## EXCERPT TO READ
═══

Diabetes is a condition where the amount of glucose in your blood is too high because the body cannot use it properly.
This is because your pancreas doesn’t produce any insulin, or not enough insulin, to help glucose enter your body’s cells – or the insulin that is produced does not work properly (known as insulin resistance).
- Insulin is the hormone produced by the pancreas that allows glucose to enter the body’s cells, where it is used as fuel for energy so we can work, play and generally live our lives. It is vital for life.
- Glucose comes from digesting carbohydrate and is also produced by the liver.
- If you have diabetes, your body cannot make proper use of this glucose so it builds up in the blood and can’t be used as fuel.
- There are two main types of diabetes: Type 1 diabetes and Type 2 diabetes.
Diabetes develops when glucose can’t enter the body’s cells to be used as fuel. This happens when either:
- There is no insulin to unlock the cells (Type 1)
- There is not enough insulin or the insulin is there but not
working properly (Type 2)
Type 1 diabetes accounts for about 10 per cent of all adults with diabetes and is treated by daily insulin doses – taken either by injections or via an insulin pump. It is also recommended to follow a healthy diet and take regular physical activity. Type 1 diabetes can develop at any age but usually appears before the age of 40, and especially in childhood. It is the most common type of diabetes found in childhood.
Type 2 diabetes usually appears in people over the age of 40, though in South Asian people, who are at greater risk, it often appears from the age of 25. It is also increasingly becoming more common in children, adolescents and young people of all ethnicities. Type 2 diabetes accounts for between 85 and 95 per cent of all people with diabetes and is treated with a healthy diet and increased physical activity. In addition to this, medication and/or insulin are often required.
In Type 2 diabetes there is not enough insulin (or the insulin isn’t working properly), so the cells are only partially unlocked and glucose builds up in the blood.

═══

## RECORDS SHOWN

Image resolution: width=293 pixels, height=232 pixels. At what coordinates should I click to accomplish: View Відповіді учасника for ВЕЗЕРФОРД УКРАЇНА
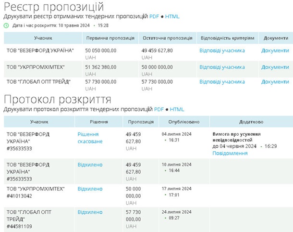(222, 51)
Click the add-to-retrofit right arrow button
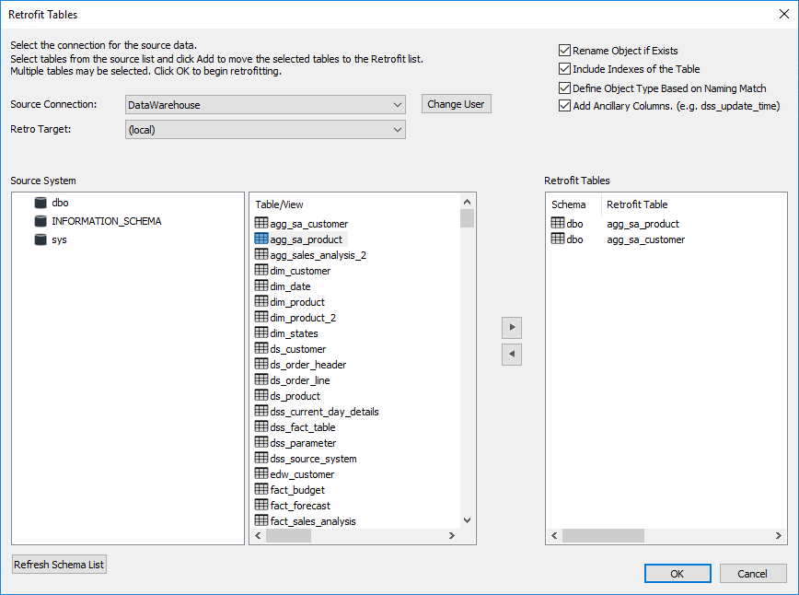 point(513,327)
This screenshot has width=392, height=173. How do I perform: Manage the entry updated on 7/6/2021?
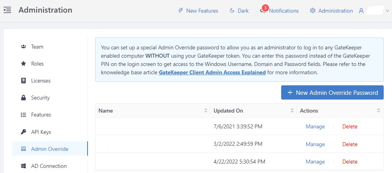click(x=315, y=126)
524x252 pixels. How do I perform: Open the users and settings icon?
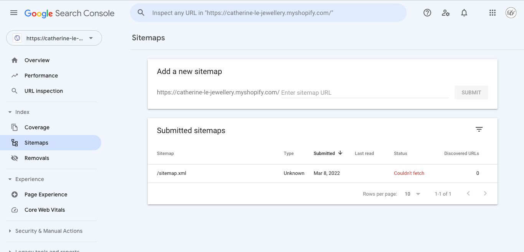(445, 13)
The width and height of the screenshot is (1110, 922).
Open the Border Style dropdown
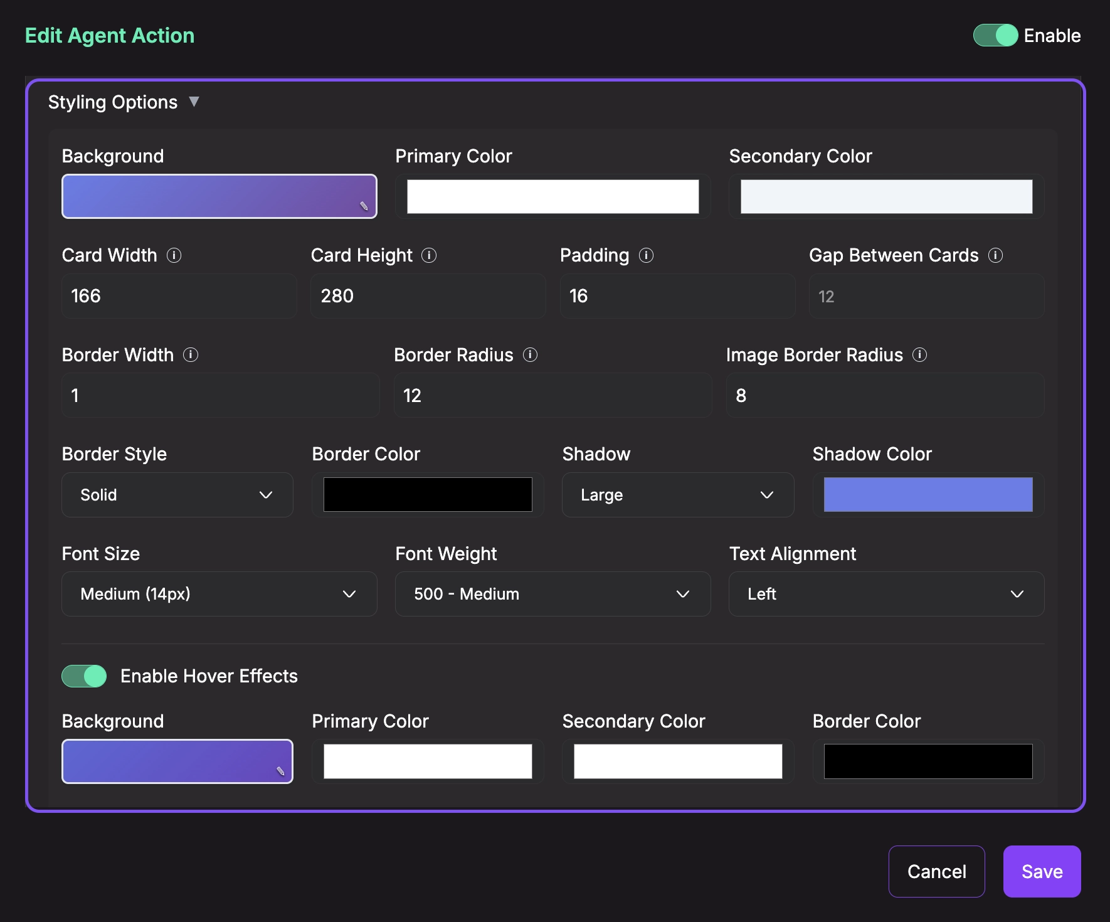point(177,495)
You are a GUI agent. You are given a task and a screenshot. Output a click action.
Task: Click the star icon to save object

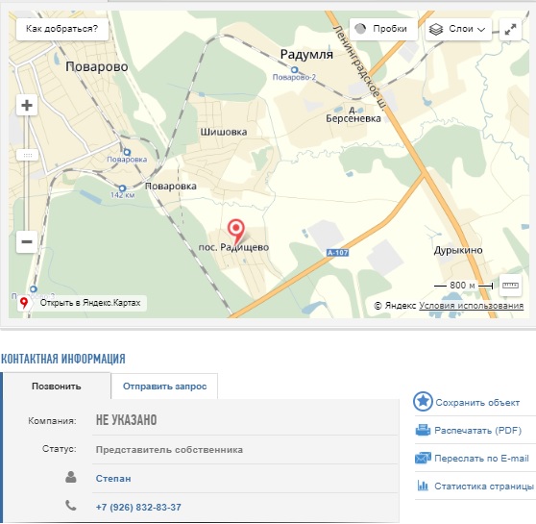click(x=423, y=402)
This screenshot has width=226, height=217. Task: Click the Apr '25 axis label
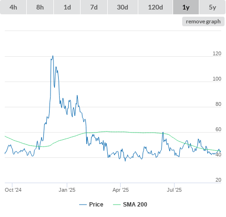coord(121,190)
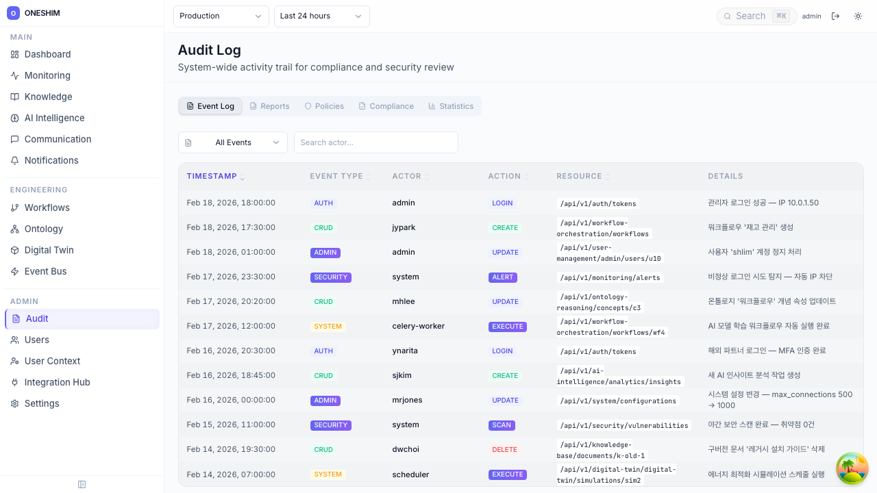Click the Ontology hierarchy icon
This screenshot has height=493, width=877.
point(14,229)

═══

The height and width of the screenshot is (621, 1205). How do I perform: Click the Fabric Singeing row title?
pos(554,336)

═══

## ASSIGNED TASK A
Copy the passage from the diabetes text word for word, starting with "- Insulin is" and going on through "by the liver.".
## ASSIGNED TASK B
According to the diabetes text, from what age does Type 2 diabetes often appear in South Asian people?

## YOUR SOLUTION A
- Insulin is the hormone produced by the pancreas that allows glucose to enter the body’s cells, where it is used as fuel for energy so we can work, play and generally live our lives. It is vital for life.
- Glucose comes from digesting carbohydrate and is also produced by the liver.

## YOUR SOLUTION B
From the age of 25.